Dataset content —
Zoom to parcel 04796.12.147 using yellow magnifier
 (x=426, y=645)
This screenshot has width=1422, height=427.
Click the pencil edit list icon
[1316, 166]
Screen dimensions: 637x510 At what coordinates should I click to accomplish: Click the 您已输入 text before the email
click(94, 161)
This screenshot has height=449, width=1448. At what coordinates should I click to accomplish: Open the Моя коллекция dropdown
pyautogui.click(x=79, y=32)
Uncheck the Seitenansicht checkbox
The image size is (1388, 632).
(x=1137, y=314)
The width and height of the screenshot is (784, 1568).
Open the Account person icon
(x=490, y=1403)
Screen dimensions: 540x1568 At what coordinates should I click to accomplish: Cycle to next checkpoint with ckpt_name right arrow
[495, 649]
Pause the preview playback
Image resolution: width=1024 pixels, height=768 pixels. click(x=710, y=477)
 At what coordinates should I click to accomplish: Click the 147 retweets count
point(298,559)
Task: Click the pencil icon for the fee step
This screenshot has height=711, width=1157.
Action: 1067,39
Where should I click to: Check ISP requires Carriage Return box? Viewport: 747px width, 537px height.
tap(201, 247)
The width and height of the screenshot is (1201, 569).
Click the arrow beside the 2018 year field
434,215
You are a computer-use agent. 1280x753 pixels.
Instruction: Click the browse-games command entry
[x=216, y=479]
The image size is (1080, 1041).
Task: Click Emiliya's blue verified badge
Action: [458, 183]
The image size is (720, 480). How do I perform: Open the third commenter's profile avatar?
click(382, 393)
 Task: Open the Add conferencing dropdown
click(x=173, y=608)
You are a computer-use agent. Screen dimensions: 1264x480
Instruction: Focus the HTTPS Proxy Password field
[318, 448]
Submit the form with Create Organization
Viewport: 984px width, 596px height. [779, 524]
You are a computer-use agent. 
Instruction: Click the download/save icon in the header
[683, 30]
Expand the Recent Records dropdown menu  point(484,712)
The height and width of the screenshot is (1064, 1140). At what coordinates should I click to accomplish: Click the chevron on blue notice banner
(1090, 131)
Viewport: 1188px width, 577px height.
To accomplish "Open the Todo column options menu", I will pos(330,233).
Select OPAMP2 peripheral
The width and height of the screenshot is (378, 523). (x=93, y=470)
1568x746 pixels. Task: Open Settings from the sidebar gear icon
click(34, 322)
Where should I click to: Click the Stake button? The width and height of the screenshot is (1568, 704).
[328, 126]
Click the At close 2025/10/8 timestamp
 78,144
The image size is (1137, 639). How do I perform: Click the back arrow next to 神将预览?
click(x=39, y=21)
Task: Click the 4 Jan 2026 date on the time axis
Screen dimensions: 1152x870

Problem description —
After locating the line holding "Task: Click the pencil icon for the fee step" above, output exactly that line and every line after it through the line holding "You are a computer-use agent. 1280x753". Include nothing else.

Output below —
Task: Click the pencil icon for the fee step
This screenshot has height=711, width=1157.
Action: 1067,39
Where should I click to: Check ISP requires Carriage Return box? Viewport: 747px width, 537px height.
tap(201, 247)
The width and height of the screenshot is (1201, 569).
Click the arrow beside the 2018 year field
434,215
You are a computer-use agent. 1280x753 pixels.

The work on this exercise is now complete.